Latest qemu-user-static seems to be pretty stable.

[twaik]

It seems like we should wait for a while to get aarch64 binaries working natively, without qemu. https://github.com/github/roadmap/issues/836

[licy183]

It seems like we should wait for a while to get aarch64 binaries working natively, without qemu. github/roadmap#836

Not possible to directly use this runner in this repository, because Android NDK toolchain doesn't have an official build for aarch64 GNU/Linux. Lzhiyong maintains a toolchain for Termux aarch64, so I think it is possible to build such a toolchain for aarch64 GNU/Linux.

If GitHub Action provides such a runner, it is also possible to launch an arm-based Android emulator (avd or cuttlefish) or Android container using lxc (waydroid) / using docker (redroid), and build these binaries using a REAL Android environment natively. I used to work on this in tur-avd but I haven't worked on this in a while because my self-hosted arm runner expired.

[twaik]

We can try to build NDK natively for aarch64 and use it. Or use it with qemu. Or we may try to use clang built with termux.

[licy183]

We can try to build NDK natively for aarch64 and use it. Or use it with qemu. Or we may try to use clang built with termux.

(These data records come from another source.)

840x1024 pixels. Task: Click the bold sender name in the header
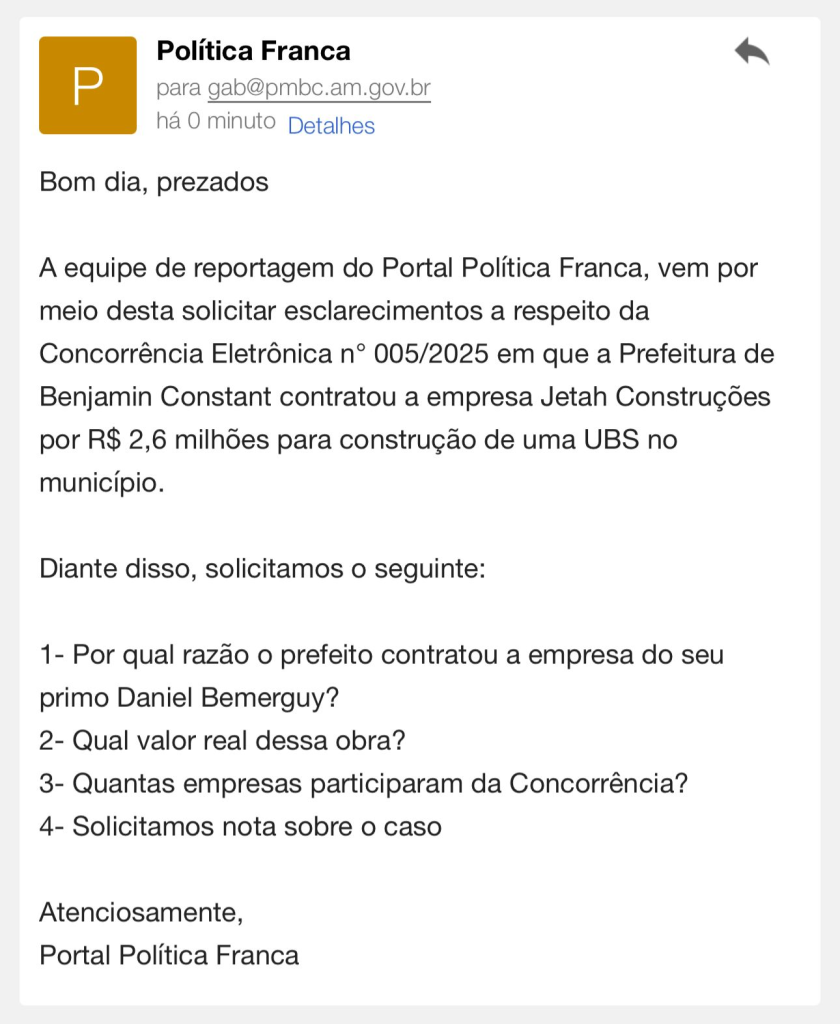click(254, 50)
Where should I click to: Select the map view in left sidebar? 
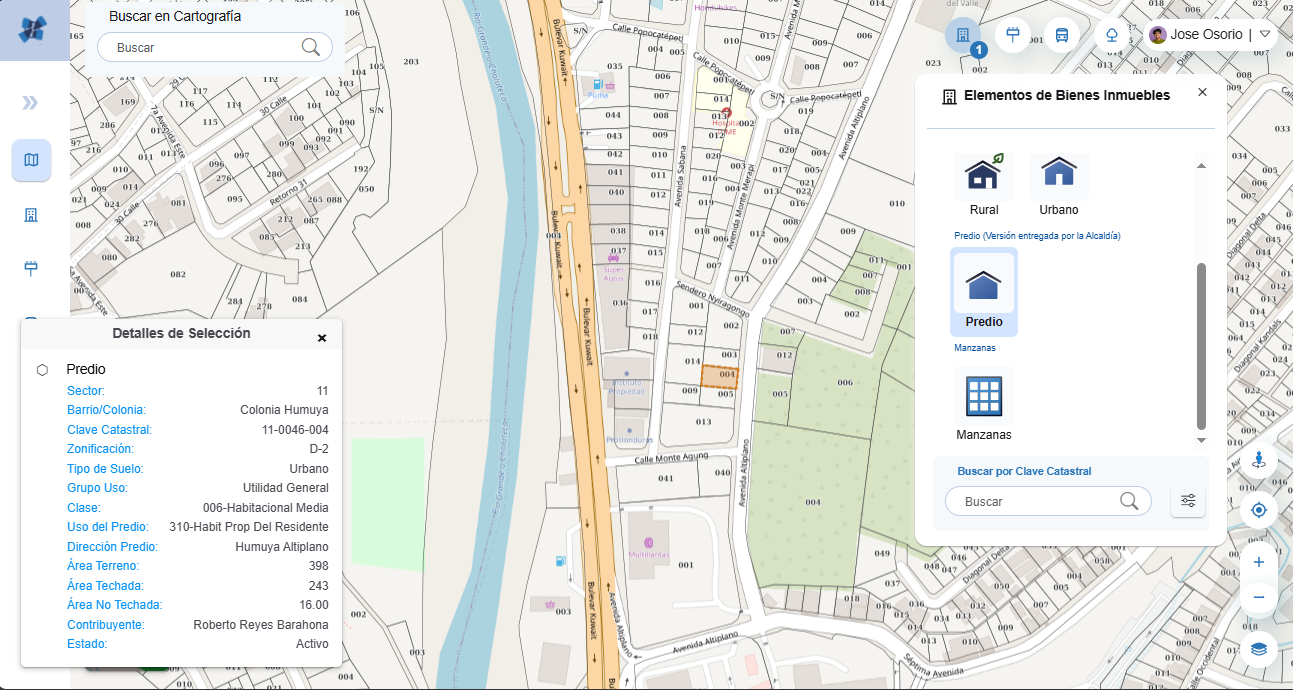coord(31,160)

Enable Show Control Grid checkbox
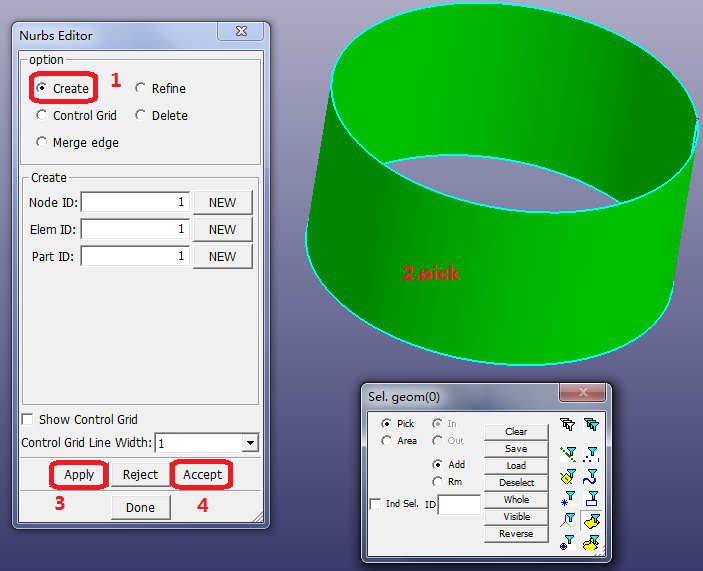coord(28,420)
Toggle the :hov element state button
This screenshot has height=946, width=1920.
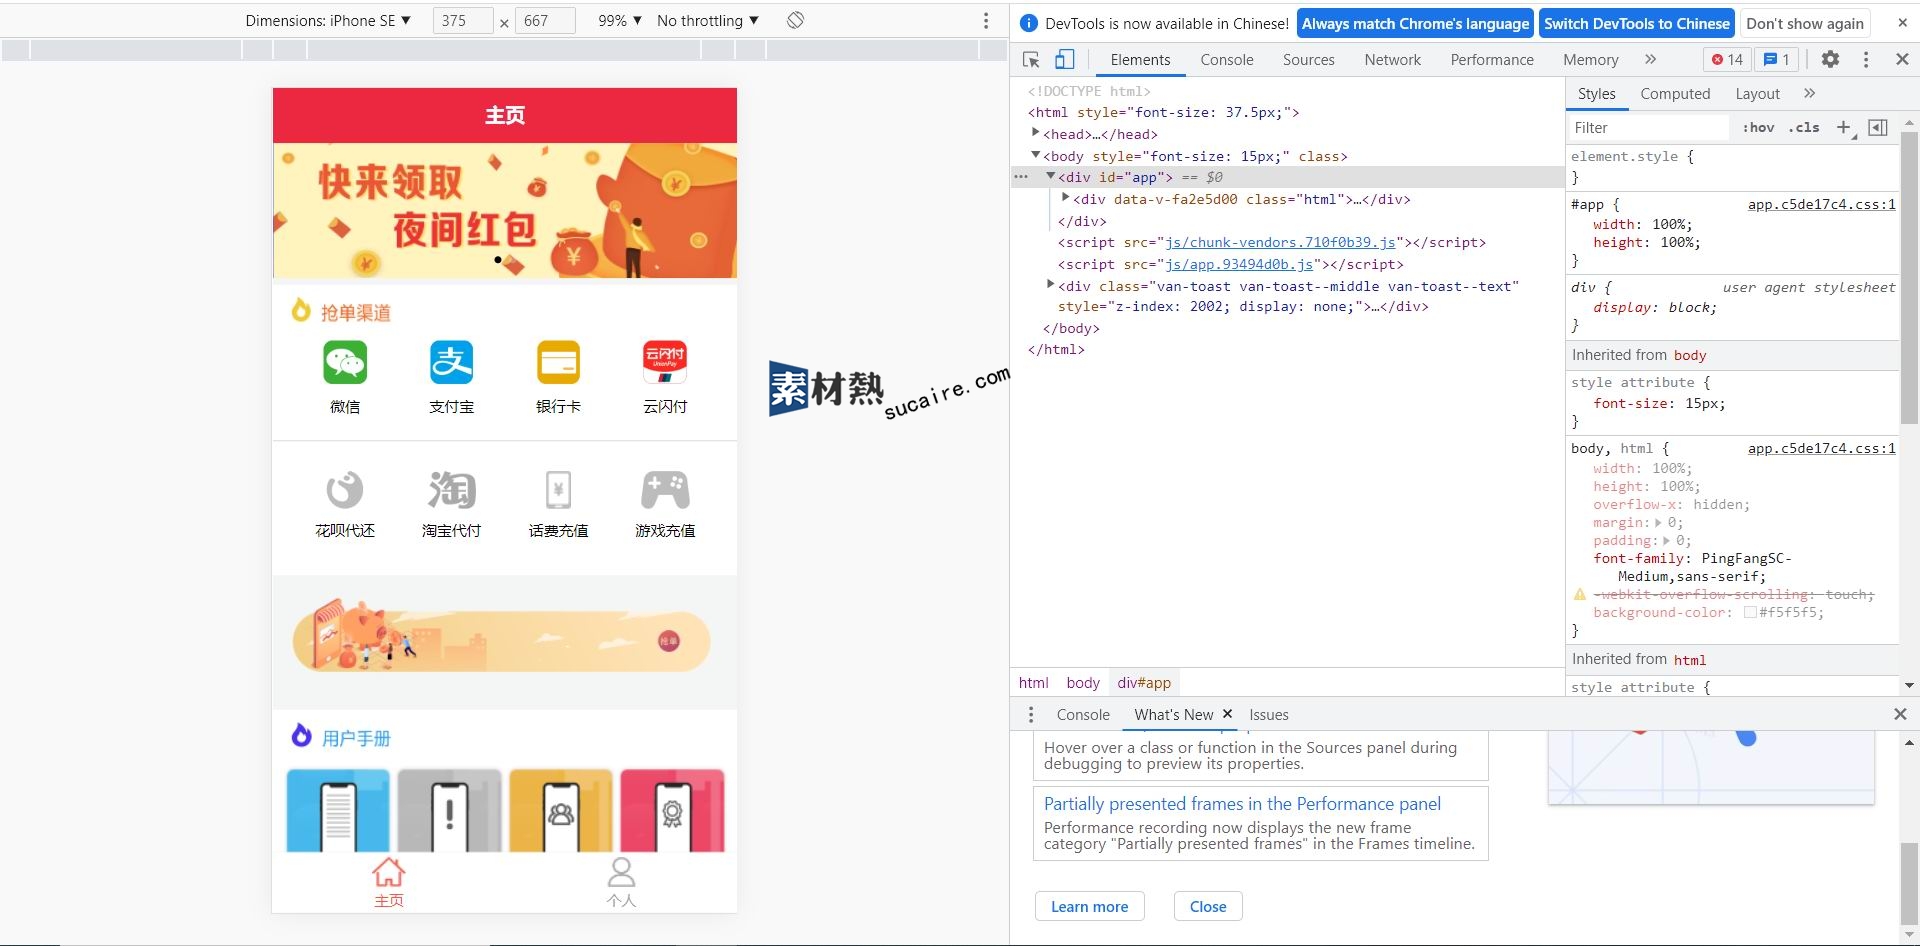tap(1758, 128)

Running clang aarch64/arm with qemu is not acceptable to me. It takes almost six times longer than running them natively, see https://github.com/termux-user-repository/tur/actions/runs/6876043598.

[twaik]

What about termux's clang?

[licy183]

What about termux's clang?

Emmm... I maintained a repo that uses termux-docker to build packages in termux-user-repository/tur. I used to use native aarch64 server to build packages, but my server has been expired so I switched to QEMU a while ago. Just like what I showed before, when building python-tokenizers with qemu and clang, it took 1h, but if you run it natively, it will take about 10min.

[twaik]

That means we can use termux's native clang, right?

[licy183]

That means we can use termux's native clang, right?

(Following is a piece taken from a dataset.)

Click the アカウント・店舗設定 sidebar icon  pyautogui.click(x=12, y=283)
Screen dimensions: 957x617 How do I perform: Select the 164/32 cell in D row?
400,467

Of course, if GitHub provides an aarch64 runner. But some packages like r-base doesn't work in fake environment for some reason...

[finagolfin]

Not possible to directly use this runner in this repository, because Android NDK toolchain doesn't have an official build for aarch64 GNU/Linux.

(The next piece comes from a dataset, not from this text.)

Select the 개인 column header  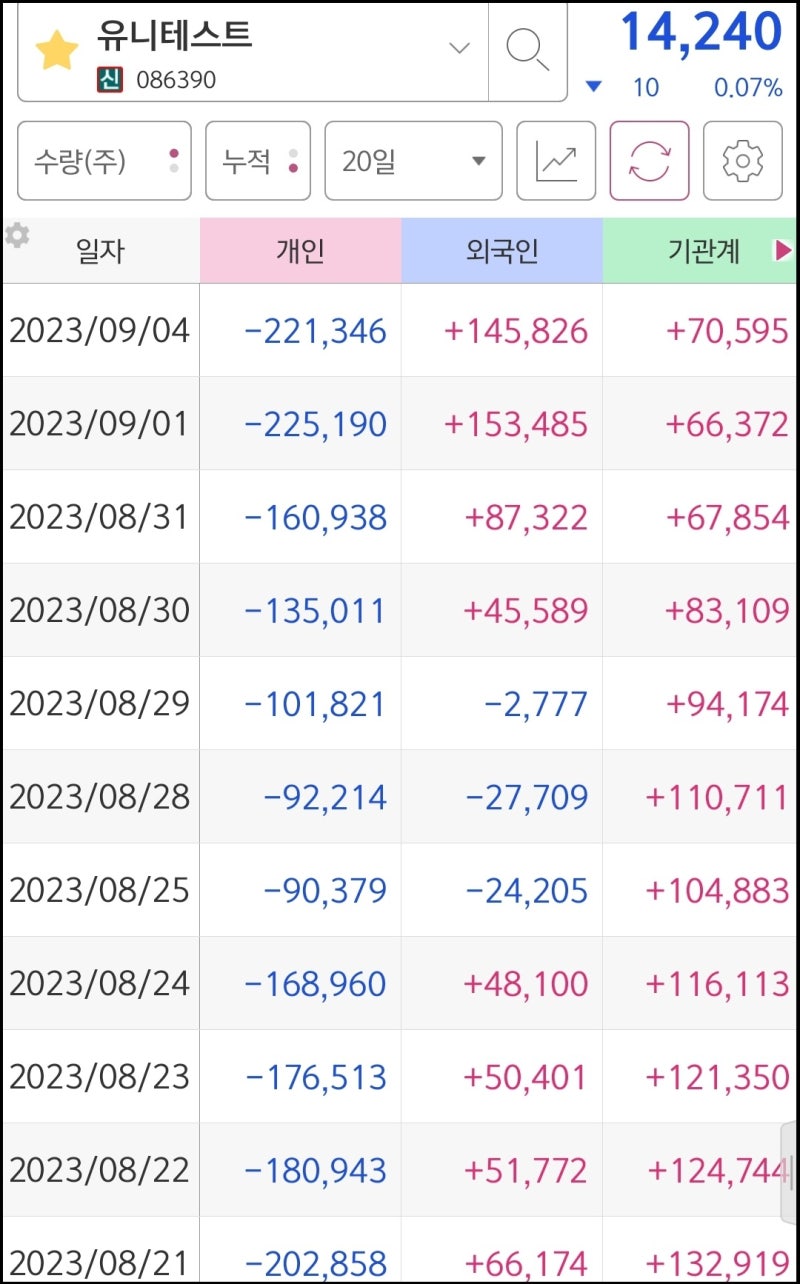click(300, 251)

I don't know if github will make available those ARM CI runners for free to OSS projects, but if they do, we could always build Termux packages on Ubuntu x86_64 as always, then copy them over to the ARM runners and test them there in a separate CI job. I do this on my Swift CI, because the Android emulator only has hardware acceleration on the github macOS runner, so it runs much faster on there.

[twaik]

Or we can order some ARM servers and use them as self-hosted runners. If it will be cheaper, of course.

[twaik]

Does docker on macos use qemu for native aarch64 containers? If not we may try to use macos runners for this, without performance hit.

[licy183]

The architecture of GitHub-hosted MacOS runner is x86... They may add aarch64 runner next year, see https://github.com/github/roadmap/issues/819.

[twaik]

Hetzner provides arm-based servers. Can we use them? Prices are pretty fine.

[twaik]

Actually we have a bit better solution. We can use glibc packages instead of hostbuild. I mean we may build glibc packages with exporting files needed by bionic packages to some subpackage and after that we may fetch these subpackages during normal build. @sylirre @truboxl @licy183 @finagolfin What do you think about that? So glibc packages will exist for two purposes:

1. Running glibc environment in termux.
2. Replacing hostbuild for normal build and replacing packages needed by build-environment (to not configure docker every time we are running build, which should reduce network usage). So the packages will be downloaded only on demand.

[twaik]

I mean setting up docker when we are updating setup-ubuntu script.

[twaik]

I think we do not need to use aarch64/armhf binaries to check updates. But we can modify updater script to build x86_64 packages instead of aarch64 and run tests. We even can check package compatibility by running tests of reverse dependencies (of course if we pack them (tests) as subpackages). In this case it will be even more effective than regular automatic updates.